Information provided -
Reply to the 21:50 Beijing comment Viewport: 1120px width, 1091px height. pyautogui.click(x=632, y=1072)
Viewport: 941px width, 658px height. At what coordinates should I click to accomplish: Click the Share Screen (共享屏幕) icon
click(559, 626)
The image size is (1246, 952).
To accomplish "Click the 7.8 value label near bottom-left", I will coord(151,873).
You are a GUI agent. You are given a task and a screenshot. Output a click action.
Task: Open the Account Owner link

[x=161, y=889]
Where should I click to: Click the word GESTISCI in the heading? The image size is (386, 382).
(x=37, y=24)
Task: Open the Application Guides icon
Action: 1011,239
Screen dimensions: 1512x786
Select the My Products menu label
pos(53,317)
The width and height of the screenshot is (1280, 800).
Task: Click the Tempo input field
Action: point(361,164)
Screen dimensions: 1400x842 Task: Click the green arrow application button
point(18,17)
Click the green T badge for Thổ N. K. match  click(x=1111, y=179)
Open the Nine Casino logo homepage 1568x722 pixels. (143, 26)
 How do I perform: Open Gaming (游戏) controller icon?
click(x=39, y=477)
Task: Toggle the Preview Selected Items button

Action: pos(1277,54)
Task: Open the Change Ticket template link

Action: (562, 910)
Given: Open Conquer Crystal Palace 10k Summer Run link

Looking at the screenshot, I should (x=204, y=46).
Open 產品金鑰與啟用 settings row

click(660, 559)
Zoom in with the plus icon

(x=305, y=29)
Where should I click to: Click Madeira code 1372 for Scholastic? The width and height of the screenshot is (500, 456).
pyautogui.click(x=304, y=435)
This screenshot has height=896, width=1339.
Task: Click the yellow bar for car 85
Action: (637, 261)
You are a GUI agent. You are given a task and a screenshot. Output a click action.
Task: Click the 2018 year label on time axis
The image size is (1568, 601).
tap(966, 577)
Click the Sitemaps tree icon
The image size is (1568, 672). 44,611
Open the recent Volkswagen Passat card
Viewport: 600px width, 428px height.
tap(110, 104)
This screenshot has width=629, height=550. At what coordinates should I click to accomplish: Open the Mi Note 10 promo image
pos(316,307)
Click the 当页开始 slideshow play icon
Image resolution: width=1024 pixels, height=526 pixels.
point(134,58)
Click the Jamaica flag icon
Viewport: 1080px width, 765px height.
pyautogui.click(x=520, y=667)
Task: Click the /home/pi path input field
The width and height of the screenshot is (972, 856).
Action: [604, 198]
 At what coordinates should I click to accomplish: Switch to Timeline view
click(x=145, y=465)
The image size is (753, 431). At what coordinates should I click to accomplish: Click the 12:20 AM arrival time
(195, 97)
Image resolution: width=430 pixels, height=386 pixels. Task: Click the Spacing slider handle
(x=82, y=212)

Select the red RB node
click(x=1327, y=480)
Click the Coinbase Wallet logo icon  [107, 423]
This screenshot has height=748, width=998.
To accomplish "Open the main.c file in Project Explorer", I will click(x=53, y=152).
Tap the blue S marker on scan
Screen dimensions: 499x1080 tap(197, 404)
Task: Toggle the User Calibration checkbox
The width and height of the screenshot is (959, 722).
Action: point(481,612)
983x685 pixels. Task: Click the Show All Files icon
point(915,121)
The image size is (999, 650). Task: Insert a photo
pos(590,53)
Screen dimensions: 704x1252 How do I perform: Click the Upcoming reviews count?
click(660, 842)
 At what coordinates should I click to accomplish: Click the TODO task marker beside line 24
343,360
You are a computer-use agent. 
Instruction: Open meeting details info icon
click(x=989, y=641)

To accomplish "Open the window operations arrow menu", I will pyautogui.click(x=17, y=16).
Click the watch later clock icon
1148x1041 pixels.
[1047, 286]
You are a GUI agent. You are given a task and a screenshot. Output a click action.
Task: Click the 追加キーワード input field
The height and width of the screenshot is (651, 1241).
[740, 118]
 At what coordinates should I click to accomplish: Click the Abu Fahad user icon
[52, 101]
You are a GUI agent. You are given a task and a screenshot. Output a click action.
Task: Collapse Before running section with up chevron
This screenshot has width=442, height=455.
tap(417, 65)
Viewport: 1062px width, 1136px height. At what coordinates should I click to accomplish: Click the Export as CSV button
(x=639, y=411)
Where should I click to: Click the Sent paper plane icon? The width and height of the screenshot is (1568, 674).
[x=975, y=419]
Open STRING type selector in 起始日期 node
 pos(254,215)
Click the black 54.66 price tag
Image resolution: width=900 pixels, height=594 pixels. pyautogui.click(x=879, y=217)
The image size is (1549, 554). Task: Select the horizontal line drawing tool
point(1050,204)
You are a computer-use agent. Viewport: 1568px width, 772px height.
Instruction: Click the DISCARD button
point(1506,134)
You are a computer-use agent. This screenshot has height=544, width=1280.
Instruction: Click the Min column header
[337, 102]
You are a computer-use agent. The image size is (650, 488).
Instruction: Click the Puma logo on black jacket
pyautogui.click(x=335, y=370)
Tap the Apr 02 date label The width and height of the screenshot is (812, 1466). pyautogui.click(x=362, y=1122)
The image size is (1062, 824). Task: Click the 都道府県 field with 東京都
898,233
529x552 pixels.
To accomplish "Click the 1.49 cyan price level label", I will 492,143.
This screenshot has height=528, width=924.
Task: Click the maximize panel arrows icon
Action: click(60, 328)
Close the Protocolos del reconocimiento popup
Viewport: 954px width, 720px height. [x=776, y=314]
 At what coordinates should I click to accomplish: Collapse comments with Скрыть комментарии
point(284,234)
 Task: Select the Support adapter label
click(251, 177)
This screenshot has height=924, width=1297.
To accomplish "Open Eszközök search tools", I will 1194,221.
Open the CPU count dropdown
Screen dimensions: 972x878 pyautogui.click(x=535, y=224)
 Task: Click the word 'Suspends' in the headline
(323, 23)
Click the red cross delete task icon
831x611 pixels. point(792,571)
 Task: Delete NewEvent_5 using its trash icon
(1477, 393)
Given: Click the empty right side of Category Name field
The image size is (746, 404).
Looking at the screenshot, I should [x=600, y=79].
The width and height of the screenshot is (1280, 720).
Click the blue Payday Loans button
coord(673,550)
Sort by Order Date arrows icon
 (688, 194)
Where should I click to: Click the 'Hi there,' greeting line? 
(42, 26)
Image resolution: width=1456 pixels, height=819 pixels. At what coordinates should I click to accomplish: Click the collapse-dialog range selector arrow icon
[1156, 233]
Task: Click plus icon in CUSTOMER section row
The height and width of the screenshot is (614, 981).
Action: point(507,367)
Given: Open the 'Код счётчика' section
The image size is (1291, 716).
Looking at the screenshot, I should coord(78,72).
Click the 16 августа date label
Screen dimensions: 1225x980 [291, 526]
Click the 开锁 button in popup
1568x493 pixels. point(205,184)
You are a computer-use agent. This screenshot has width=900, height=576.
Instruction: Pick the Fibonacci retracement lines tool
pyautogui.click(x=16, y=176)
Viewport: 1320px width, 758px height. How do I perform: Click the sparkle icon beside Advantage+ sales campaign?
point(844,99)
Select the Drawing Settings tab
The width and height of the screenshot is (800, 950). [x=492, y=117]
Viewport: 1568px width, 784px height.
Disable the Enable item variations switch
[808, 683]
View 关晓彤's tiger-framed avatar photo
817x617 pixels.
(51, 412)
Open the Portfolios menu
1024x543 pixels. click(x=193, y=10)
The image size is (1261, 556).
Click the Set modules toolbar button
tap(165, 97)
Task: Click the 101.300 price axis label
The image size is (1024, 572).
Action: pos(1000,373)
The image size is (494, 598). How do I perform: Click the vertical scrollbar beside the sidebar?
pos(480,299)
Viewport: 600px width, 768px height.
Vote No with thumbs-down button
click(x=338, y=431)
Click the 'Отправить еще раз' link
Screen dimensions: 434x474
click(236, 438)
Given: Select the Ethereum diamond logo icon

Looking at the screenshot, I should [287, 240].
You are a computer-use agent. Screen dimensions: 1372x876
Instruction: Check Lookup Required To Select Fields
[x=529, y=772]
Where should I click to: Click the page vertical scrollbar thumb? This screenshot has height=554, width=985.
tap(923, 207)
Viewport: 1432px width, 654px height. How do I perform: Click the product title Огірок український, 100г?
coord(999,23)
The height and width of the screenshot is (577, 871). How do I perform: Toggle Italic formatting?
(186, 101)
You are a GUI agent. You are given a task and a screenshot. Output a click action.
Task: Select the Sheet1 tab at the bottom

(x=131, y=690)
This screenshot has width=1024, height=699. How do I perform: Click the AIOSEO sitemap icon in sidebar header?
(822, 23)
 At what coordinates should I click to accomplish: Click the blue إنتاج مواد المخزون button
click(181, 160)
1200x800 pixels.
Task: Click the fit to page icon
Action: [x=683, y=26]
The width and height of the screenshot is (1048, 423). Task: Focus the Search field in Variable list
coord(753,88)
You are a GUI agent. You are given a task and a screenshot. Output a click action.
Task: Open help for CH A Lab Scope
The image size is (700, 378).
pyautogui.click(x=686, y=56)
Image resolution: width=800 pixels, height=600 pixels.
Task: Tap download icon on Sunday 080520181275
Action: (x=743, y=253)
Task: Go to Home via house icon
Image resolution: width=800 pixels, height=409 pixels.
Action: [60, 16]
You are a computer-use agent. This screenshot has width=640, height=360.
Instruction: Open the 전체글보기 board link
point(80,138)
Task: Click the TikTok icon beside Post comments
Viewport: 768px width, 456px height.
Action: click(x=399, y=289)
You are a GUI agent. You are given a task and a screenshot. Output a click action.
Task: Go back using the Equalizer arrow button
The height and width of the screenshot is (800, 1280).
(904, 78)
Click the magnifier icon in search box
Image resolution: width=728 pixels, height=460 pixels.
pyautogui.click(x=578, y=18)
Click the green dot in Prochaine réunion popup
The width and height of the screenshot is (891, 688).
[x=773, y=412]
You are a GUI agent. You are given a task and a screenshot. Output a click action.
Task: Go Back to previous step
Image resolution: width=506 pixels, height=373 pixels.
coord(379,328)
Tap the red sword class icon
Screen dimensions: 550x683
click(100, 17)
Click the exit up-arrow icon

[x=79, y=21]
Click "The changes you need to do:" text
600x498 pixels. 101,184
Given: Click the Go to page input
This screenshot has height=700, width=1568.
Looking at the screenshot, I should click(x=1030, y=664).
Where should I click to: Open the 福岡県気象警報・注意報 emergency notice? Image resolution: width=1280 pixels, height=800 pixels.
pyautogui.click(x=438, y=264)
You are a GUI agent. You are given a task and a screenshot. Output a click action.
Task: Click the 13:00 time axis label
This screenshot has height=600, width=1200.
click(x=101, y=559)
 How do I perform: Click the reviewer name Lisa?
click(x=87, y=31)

Task objective -
What is needed is every line of the records above that contains the word "section".

Expected answer -
Task: Collapse Before running section with up chevron
Task: Click plus icon in CUSTOMER section row
Given: Open the 'Код счётчика' section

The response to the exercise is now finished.